Assignment: Your reply should reproduce the data below without a single alteration, apart from dropping the images.

*** Opening Supplied information ***

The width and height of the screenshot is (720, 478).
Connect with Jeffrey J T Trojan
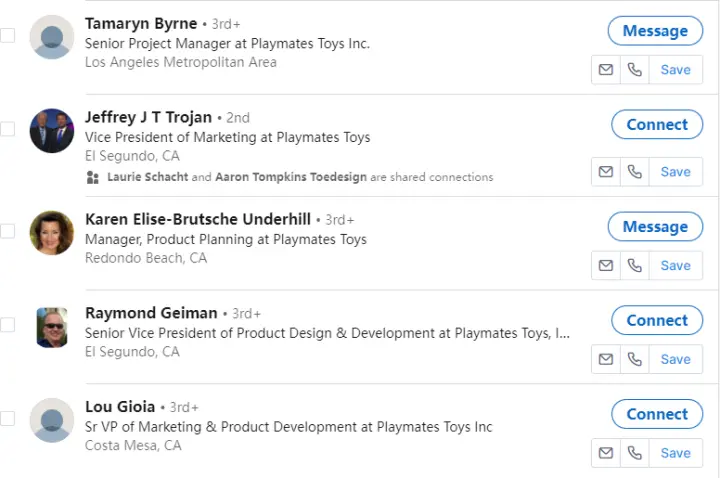pos(657,125)
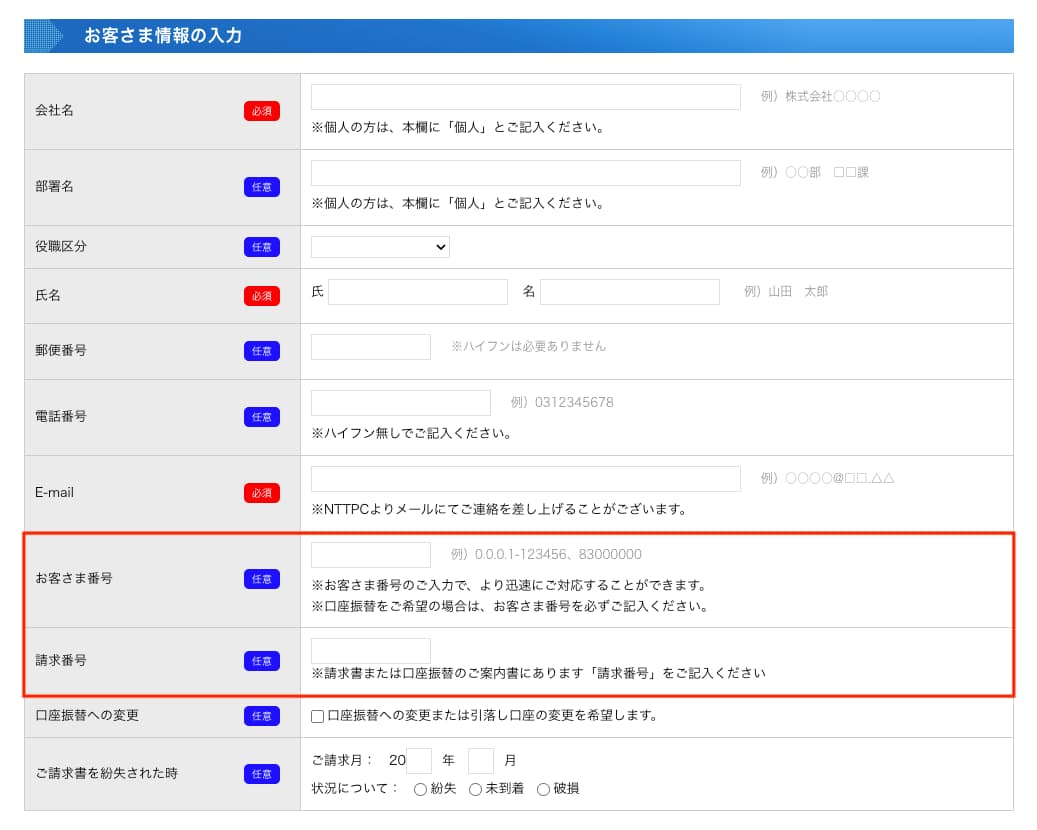
Task: Click the 名 (given name) input field
Action: (x=629, y=292)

*** Closing Supplied information ***

Result:
The width and height of the screenshot is (720, 478).
Connect with Jeffrey J T Trojan
pos(657,125)
Task: Click the 名 (given name) input field
Action: (x=629, y=292)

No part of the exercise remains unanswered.